In this post, I want to draw together some of my earlier posts to explore what the norm of judicial supremacy might be.  Let me remind the reader of two points from my prior posts:  First, the content of the executive and legislative obligation to follow judicial precedents turns in significant part on the relevant practice at the time of the Constitution’s enactment.  Second, there is a similarity between the argument for judicial precedent (which require courts to follow judicial precedent) and the argument for judicial supremacy (which require the executive and legislature to follow judicial precedent).

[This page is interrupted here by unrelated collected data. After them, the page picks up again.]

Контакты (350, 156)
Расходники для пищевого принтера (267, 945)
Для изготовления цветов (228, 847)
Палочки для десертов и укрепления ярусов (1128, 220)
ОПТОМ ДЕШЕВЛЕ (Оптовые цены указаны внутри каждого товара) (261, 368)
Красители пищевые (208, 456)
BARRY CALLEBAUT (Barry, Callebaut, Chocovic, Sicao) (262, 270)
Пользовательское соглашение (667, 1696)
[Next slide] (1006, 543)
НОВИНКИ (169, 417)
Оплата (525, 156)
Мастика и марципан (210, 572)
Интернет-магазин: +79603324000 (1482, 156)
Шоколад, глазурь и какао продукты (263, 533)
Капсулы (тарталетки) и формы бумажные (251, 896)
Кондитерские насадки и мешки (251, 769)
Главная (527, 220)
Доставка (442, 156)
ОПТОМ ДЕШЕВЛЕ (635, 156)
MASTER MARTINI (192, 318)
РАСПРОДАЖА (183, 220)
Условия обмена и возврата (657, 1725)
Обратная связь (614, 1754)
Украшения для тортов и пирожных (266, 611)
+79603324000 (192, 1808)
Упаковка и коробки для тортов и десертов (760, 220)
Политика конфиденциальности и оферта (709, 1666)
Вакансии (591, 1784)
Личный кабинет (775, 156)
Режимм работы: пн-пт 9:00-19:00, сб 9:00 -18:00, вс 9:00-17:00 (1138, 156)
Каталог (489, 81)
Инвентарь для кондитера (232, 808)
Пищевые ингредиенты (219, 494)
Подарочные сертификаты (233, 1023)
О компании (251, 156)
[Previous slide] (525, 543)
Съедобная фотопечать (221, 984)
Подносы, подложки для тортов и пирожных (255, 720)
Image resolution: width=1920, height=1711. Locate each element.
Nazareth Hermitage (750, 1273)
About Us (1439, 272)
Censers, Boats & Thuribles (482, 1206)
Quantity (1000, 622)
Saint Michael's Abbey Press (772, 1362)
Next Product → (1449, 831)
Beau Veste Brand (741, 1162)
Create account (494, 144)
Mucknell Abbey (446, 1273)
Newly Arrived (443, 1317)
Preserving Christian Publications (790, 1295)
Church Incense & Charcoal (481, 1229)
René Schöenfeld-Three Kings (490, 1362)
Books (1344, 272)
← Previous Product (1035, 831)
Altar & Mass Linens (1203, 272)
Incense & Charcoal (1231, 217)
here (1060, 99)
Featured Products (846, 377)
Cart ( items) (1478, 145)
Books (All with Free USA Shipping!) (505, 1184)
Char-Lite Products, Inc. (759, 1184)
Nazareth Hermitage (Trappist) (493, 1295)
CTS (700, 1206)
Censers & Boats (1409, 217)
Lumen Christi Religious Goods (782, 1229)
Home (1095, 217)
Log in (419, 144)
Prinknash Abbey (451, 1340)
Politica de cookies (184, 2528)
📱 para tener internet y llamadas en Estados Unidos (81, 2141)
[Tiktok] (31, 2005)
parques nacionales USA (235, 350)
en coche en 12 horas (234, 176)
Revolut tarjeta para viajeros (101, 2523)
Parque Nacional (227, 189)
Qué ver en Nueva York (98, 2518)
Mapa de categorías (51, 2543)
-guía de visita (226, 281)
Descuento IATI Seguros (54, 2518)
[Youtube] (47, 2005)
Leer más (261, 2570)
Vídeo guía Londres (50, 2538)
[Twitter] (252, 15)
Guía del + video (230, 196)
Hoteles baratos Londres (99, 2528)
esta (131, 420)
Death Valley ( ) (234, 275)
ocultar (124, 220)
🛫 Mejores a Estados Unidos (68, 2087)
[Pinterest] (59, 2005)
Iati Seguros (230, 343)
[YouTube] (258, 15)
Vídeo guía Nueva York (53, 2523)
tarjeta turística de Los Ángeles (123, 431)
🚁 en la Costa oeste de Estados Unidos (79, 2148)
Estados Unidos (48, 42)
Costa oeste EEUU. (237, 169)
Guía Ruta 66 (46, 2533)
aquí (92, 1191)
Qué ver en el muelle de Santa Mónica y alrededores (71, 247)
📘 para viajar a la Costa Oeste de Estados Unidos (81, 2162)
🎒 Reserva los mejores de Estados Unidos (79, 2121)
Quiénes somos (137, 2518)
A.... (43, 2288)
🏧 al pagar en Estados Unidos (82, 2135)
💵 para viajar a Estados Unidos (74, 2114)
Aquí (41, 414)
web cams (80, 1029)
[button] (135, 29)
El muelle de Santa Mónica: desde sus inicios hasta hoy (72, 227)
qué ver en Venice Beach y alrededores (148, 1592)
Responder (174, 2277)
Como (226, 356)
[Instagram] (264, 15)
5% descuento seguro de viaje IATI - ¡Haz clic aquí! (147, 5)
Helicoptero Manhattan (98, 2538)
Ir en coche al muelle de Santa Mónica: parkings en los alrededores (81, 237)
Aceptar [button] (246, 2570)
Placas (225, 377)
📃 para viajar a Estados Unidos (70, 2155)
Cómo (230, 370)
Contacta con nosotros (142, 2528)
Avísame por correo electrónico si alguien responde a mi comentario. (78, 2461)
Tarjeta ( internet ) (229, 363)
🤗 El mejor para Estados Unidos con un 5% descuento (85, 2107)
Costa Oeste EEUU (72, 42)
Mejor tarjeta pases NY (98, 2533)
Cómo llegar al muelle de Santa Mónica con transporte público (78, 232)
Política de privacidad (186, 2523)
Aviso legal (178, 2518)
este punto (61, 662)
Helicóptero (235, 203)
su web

While I have said that there does not appear to be evidence of genuine departmentalism at the time of the Constitution – of the executive and legislature being entirely free to ignore judicial precedents – it is not clear what the practice was.  One possibility is that the executive and legislature were bound to follow the courts once a single case (that is, precedent) was decided.  Another, in my view more likely, possibility is that a series of decisions by the courts reaching the same result were required before the executive and legislature were obligated to follow the judicial precedents.

One bit of evidence for this latter view is that this appears to have been the rule as to a court’s obligation to follow its own precedent.  A single precedent did not appear to obligate a court to follow that precedent.  Such a precedent needed to be considered, but it was not binding.  Rather, it was a series of precedents that obligated a later court to follow the precedent.  See here.